[Dataset entries]
━━━━━━━━━━━━━━━━━━━━
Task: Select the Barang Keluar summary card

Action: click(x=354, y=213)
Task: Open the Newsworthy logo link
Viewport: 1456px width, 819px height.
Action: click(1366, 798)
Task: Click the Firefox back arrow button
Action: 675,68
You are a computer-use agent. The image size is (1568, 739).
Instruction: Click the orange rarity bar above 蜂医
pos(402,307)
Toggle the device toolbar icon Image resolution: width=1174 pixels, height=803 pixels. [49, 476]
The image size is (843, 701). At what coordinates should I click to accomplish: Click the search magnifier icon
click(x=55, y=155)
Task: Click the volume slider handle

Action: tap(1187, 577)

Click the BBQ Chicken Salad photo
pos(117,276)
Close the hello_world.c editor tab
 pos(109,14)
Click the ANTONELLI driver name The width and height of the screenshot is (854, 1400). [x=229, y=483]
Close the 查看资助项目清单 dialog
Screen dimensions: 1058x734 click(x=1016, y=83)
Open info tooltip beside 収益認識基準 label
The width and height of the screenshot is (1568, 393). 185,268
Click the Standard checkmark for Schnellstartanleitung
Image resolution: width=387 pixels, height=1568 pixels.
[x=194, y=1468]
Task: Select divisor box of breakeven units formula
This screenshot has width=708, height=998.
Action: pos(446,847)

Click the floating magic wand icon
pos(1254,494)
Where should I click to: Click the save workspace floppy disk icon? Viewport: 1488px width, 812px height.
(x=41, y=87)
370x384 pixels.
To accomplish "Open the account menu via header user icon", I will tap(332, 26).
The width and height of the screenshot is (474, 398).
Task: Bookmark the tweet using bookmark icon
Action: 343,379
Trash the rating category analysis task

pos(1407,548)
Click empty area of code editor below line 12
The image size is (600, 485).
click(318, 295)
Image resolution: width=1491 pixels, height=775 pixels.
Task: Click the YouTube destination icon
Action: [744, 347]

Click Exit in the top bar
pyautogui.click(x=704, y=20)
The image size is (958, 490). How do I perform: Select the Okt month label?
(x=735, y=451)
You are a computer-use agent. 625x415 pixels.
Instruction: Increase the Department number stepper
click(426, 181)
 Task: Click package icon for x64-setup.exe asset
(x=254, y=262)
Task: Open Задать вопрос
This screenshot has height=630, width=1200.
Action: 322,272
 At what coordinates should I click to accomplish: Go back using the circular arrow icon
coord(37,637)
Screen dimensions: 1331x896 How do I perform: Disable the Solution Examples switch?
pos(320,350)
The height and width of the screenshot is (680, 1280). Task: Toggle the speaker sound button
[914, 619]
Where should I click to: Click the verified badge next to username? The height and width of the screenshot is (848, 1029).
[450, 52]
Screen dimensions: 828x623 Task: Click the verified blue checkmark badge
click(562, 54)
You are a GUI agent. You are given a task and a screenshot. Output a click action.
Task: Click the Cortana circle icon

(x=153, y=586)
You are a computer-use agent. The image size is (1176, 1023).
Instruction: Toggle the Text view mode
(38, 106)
━━━━━━━━━━━━━━━━━━━━
» **WORK REQUEST**
Could you write out all of the entries precisely as they stand?

» **RESPONSE**
Task: Select the Barang Keluar summary card

Action: click(x=354, y=213)
Task: Open the Newsworthy logo link
Viewport: 1456px width, 819px height.
Action: click(1366, 798)
Task: Click the Firefox back arrow button
Action: 675,68
You are a computer-use agent. The image size is (1568, 739).
Instruction: Click the orange rarity bar above 蜂医
pos(402,307)
Toggle the device toolbar icon Image resolution: width=1174 pixels, height=803 pixels. [49, 476]
The image size is (843, 701). At what coordinates should I click to accomplish: Click the search magnifier icon
click(x=55, y=155)
Task: Click the volume slider handle

Action: tap(1187, 577)

Click the BBQ Chicken Salad photo
pos(117,276)
Close the hello_world.c editor tab
 pos(109,14)
Click the ANTONELLI driver name The width and height of the screenshot is (854, 1400). [x=229, y=483]
Close the 查看资助项目清单 dialog
Screen dimensions: 1058x734 click(x=1016, y=83)
Open info tooltip beside 収益認識基準 label
The width and height of the screenshot is (1568, 393). 185,268
Click the Standard checkmark for Schnellstartanleitung
Image resolution: width=387 pixels, height=1568 pixels.
[x=194, y=1468]
Task: Select divisor box of breakeven units formula
This screenshot has width=708, height=998.
Action: pos(446,847)

Click the floating magic wand icon
pos(1254,494)
Where should I click to: Click the save workspace floppy disk icon? Viewport: 1488px width, 812px height.
(x=41, y=87)
370x384 pixels.
To accomplish "Open the account menu via header user icon", I will tap(332, 26).
The width and height of the screenshot is (474, 398).
Task: Bookmark the tweet using bookmark icon
Action: 343,379
Trash the rating category analysis task

pos(1407,548)
Click empty area of code editor below line 12
The image size is (600, 485).
click(318, 295)
Image resolution: width=1491 pixels, height=775 pixels.
Task: Click the YouTube destination icon
Action: [744, 347]

Click Exit in the top bar
pyautogui.click(x=704, y=20)
The image size is (958, 490). How do I perform: Select the Okt month label?
(x=735, y=451)
You are a computer-use agent. 625x415 pixels.
Instruction: Increase the Department number stepper
click(426, 181)
 Task: Click package icon for x64-setup.exe asset
(x=254, y=262)
Task: Open Задать вопрос
This screenshot has height=630, width=1200.
Action: 322,272
 At what coordinates should I click to accomplish: Go back using the circular arrow icon
coord(37,637)
Screen dimensions: 1331x896 How do I perform: Disable the Solution Examples switch?
pos(320,350)
The height and width of the screenshot is (680, 1280). Task: Toggle the speaker sound button
[914, 619]
Where should I click to: Click the verified badge next to username? The height and width of the screenshot is (848, 1029).
[450, 52]
Screen dimensions: 828x623 Task: Click the verified blue checkmark badge
click(562, 54)
You are a GUI agent. You are given a task and a screenshot. Output a click action.
Task: Click the Cortana circle icon

(x=153, y=586)
You are a computer-use agent. The image size is (1176, 1023).
Instruction: Toggle the Text view mode
(38, 106)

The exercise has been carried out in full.